Overarching perspectives in statistical hypothesis testing and model evaluation (frequentist/information-theoretic/Bayesian) have led to methods that vary widely with respect to their underlying philosophy and intended purpose. Unfortunately, these constraints are often poorly understood by ecologists, leading to model misapplication and misinterpretation. For example, many theoretical frameworks in ecology are attempts to mathematically depict *particular* natural conditions; for instance, “default”, or “no effect” patterns.
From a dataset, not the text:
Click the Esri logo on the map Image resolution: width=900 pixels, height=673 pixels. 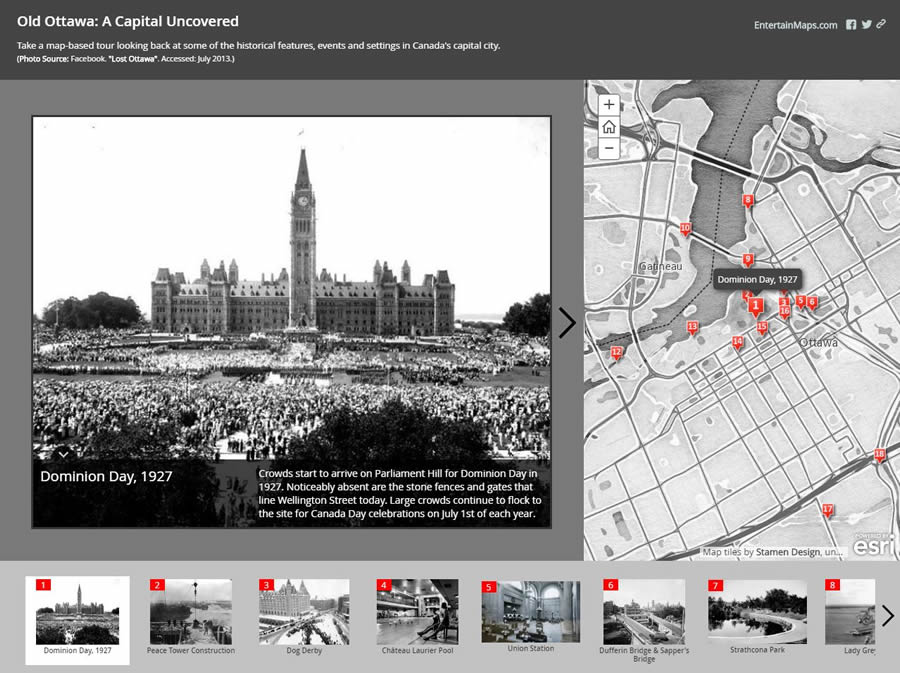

This is done because an explicit effect (often 0) can be set for H_{0}, whereas H_{A} can define only “some effect” distinct from H_{0}. As a result, many ecologists have quantified the validity of said models/predictions by setting them as null hypotheses in frequentist significance tests. Frequentist significance tests, however, no not allow empirical confirmation of null (or alternative) hypotheses. Instead, under the conventional severe-falsificationist framework we “reject” or *provisionally* “fail to reject H_{0.}”

We can compare the perspectives of widely disparate statistical methods using the likelihood ratio test statistic, *X*^{2} (two times the difference in H_{A} and H_{0} log-likelihoods). Under a conventional significance testing perspective the line of demarcation between H_{0} and H_{A} is the critical value *X*^{2} = 1.96^{2}. Conversely, for *AIC* and *BIC* this line is *X*^{2} = 2, and *X*^{2 }= log(*n*), respectively. For practical and comparative purposes, I. J. Good’s “Bayes/non-Bayes compromise” has the demarcation line *X*^{2} = Φ^{-1}{1 – 0.25/ (*n*)^{0.5}}, where Φ^{-1} (*p*) denotes the probit function at probability *p*. These lines can be used to graphically demonstrate the divergence of the aforementioned methods as *n* increases.

By considering effect size, and thus defining the distribution of *X*^{2} under H_{A}, our approach can also be used to intuitively demonstrate the* strong consistency* of *BIC *and Good’s compromise in model selection. Strong consistency requires that as sample size approaches infinity the true model, from a group of models, will be selected. Our approach can also be extended to consider the behavior of metrics for models with widely differing numbers of parameters.

**Results/Conclusions**

** **The demarcation lines/surfaces for significance testing, *AIC*, *BIC*, and Good’s compromise represent locations along a conceptual continuum of hypothesis refutation/confirmation. *AIC* and significance testing do not consider sample size, thus as sample size grows large these methods will reject H_{0} with probability 1. These methods are therefore strongly *refutative*. On the other hand, BIC and Good's compromise demand more evidence against H_{0} for rejection as sample size increases. These methods were intended to *confirm* the correct hypothesis, H_{A} or H_{0}.